= Written instruction =
Copy out the passage about Marlyn Brown's life in art word for word.

= Extract to read =
▽

Of all the disciplines to which she devoted her time, art was dominant. Brown graduated in 1951 with a bachelor’s degree in fine arts from Kansas University, where she also earned a master’s degree in textiles in 1973.

She loved to weave, and she had a particular interest in Southwest and Hopi textiles, which were the subject of her master’s thesis.

“A lot of family vacations, rather than Disney World, would be down to the Hopi Mesas or Four Corners – all the dusty parts of the earth,” Craig Brown recalls.

As the family was driving through the desert, Marlyn Brown suddenly would say, “Whoa, whoa, whoa,” and insist that her husband stop the car. She’d jump out and gather dried plant materials and stash them in the trunk of the Lincoln Continental for use later in her weavings.

“She could just find beauty in almost anything,” Craig Brown says. “I think artists can, you know.”

Marlyn Brown taught weaving at Kansas University and, later, at Ghost Ranch in Santa Fe, N.M. In 1972, she opened Valley West Galleries at the northwest corner of 27th and Iowa streets. The fireplace she designed for the exhibition space is now part of Paisano’s, Craig Brown says.

△

Source records
▽

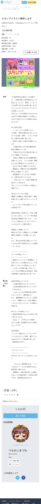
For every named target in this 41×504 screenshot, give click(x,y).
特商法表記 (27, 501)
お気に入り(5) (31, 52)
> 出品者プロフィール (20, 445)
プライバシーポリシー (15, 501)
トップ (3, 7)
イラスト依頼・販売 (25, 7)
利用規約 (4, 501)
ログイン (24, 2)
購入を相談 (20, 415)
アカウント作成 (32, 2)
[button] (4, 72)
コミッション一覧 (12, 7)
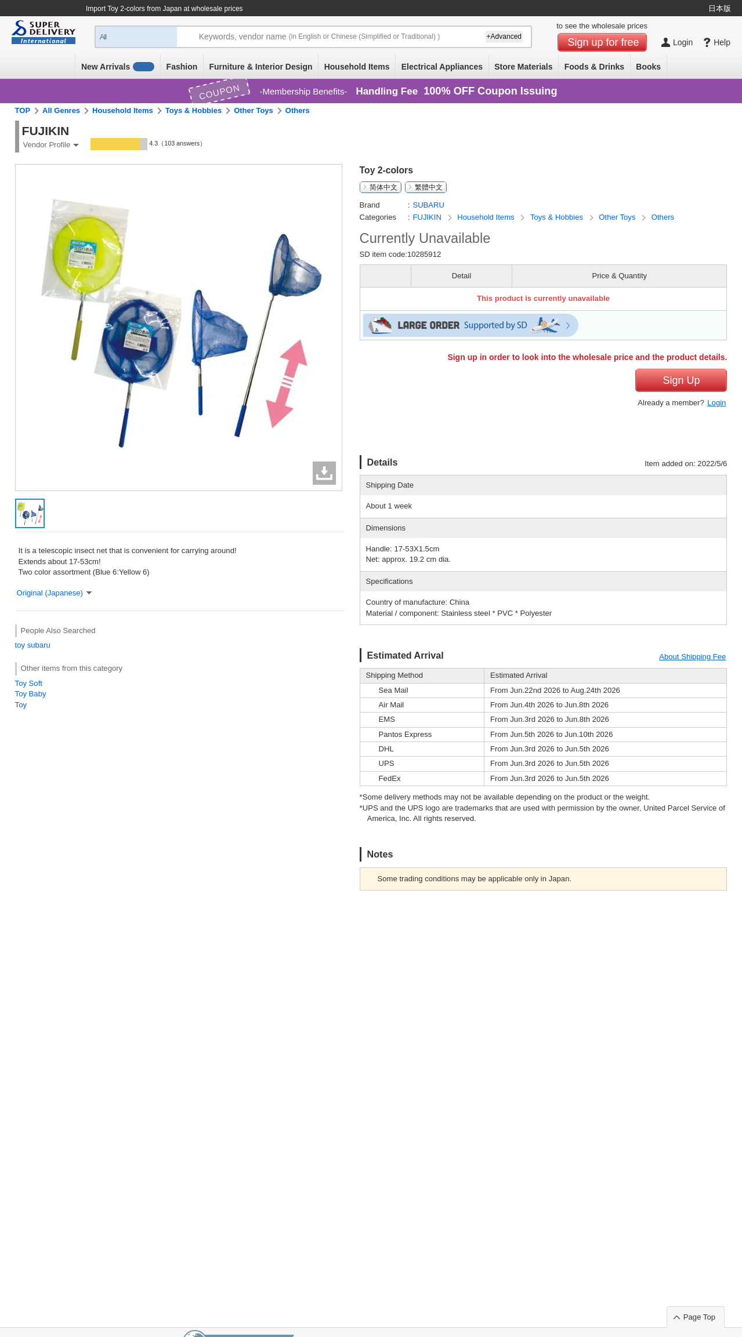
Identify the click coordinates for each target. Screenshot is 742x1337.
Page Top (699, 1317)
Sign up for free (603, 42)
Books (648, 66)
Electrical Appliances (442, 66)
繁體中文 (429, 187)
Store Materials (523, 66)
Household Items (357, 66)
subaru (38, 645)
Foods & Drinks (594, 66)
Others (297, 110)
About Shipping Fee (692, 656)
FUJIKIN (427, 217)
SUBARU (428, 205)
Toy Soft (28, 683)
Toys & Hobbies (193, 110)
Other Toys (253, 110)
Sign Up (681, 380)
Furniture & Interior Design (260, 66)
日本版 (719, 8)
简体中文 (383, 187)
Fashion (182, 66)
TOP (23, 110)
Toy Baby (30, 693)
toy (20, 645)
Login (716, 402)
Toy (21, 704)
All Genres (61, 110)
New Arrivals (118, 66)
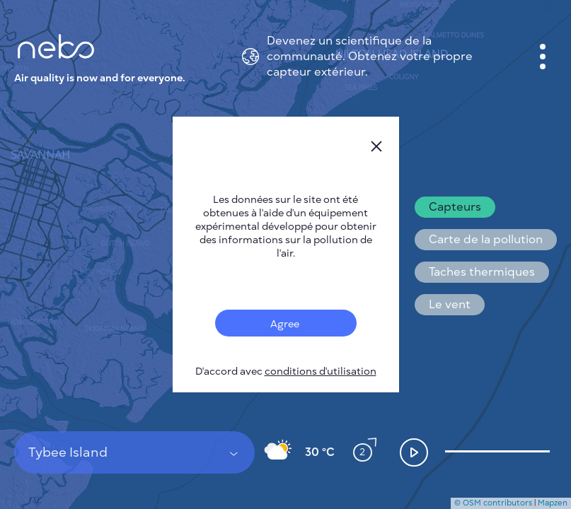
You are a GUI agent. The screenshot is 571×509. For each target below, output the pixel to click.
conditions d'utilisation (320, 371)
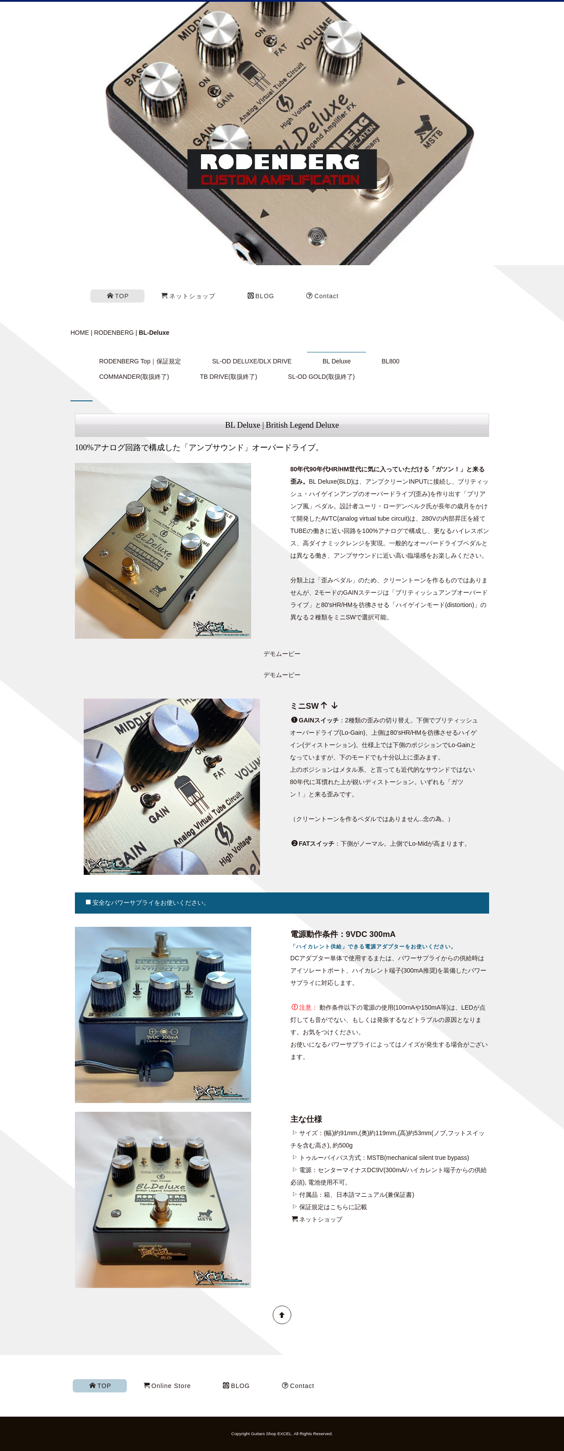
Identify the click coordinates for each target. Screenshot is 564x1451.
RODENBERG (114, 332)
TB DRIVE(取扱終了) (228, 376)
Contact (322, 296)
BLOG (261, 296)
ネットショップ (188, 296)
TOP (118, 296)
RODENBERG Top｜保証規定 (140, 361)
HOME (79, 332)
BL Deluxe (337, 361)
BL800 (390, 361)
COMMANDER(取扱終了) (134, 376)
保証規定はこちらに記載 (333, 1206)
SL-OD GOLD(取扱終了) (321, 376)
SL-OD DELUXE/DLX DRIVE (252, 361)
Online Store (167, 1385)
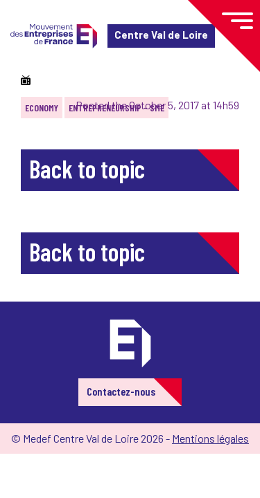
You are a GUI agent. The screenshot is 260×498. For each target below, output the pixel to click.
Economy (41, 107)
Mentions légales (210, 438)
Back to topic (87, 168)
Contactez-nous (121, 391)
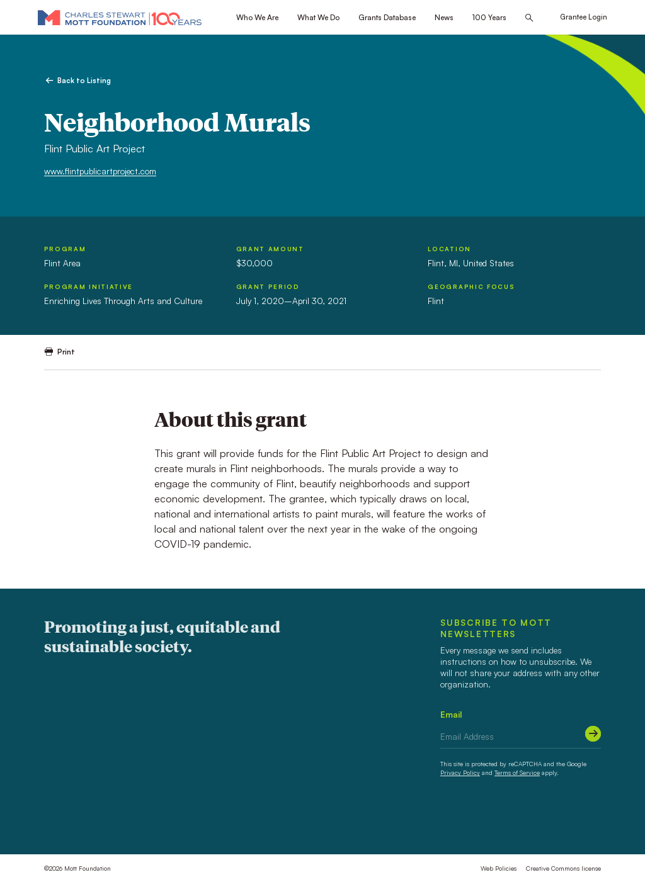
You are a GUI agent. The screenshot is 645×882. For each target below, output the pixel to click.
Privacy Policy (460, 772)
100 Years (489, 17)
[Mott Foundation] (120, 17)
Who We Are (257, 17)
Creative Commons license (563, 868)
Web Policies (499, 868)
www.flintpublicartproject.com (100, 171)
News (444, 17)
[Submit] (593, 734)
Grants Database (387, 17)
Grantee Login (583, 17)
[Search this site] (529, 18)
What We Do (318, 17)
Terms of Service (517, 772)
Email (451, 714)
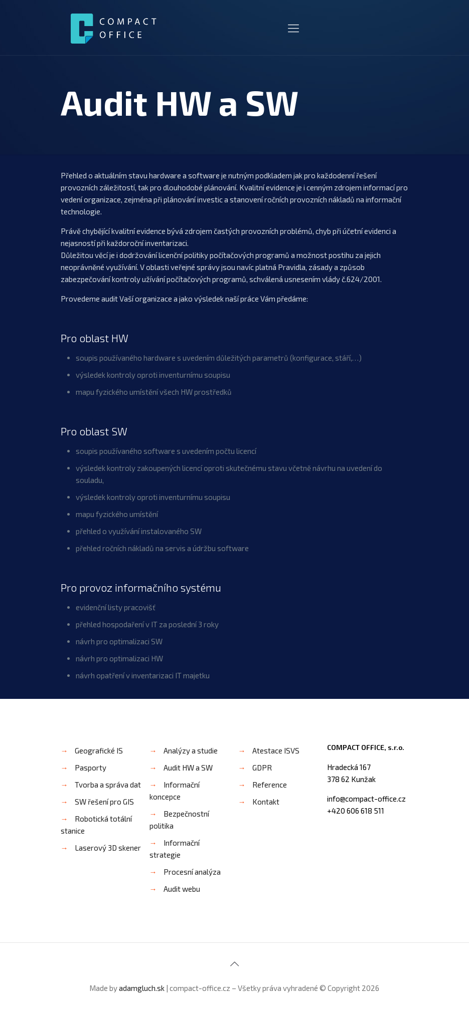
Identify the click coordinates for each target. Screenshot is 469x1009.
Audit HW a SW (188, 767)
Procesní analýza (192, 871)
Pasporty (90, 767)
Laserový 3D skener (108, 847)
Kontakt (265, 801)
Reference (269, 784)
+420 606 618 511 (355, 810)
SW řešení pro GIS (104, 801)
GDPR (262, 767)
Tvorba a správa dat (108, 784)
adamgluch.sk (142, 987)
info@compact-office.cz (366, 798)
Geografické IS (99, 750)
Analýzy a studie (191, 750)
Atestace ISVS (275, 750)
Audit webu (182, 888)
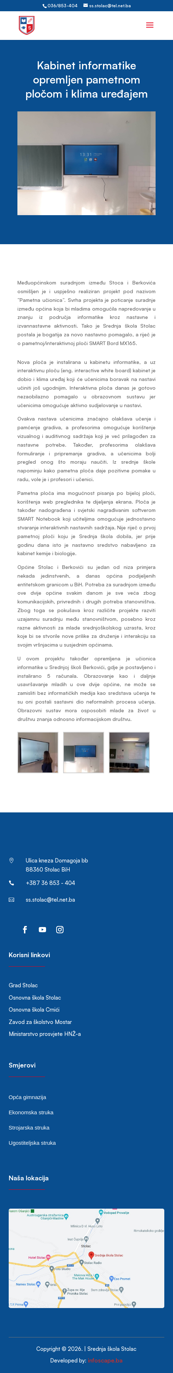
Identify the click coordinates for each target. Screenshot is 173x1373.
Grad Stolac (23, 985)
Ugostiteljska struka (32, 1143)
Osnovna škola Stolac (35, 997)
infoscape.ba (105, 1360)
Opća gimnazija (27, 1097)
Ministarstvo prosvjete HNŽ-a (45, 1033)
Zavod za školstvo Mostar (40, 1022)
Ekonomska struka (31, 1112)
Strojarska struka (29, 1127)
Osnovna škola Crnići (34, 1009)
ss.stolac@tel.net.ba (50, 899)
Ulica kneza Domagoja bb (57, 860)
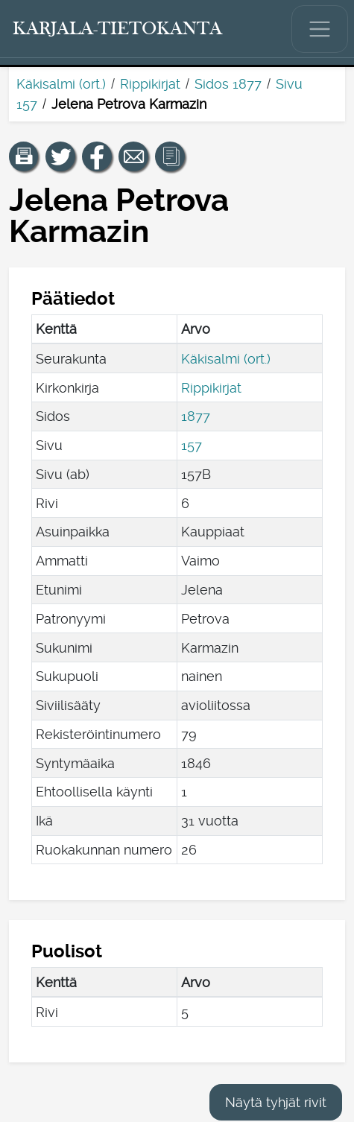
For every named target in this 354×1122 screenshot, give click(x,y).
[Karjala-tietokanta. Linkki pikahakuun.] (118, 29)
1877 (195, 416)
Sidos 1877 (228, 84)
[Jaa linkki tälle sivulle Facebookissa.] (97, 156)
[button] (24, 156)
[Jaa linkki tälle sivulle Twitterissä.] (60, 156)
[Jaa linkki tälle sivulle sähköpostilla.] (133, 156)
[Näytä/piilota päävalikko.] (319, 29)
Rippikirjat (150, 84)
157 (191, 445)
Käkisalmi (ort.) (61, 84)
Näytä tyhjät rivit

△

= In response =
Of all the disciplines to which she devoted her time, art was dominant. Brown graduated in 1951 with a bachelor’s degree in fine arts from Kansas University, where she also earned a master’s degree in textiles in 1973.

She loved to weave, and she had a particular interest in Southwest and Hopi textiles, which were the subject of her master’s thesis.

“A lot of family vacations, rather than Disney World, would be down to the Hopi Mesas or Four Corners – all the dusty parts of the earth,” Craig Brown recalls.

As the family was driving through the desert, Marlyn Brown suddenly would say, “Whoa, whoa, whoa,” and insist that her husband stop the car. She’d jump out and gather dried plant materials and stash them in the trunk of the Lincoln Continental for use later in her weavings.

“She could just find beauty in almost anything,” Craig Brown says. “I think artists can, you know.”

Marlyn Brown taught weaving at Kansas University and, later, at Ghost Ranch in Santa Fe, N.M. In 1972, she opened Valley West Galleries at the northwest corner of 27th and Iowa streets. The fireplace she designed for the exhibition space is now part of Paisano’s, Craig Brown says.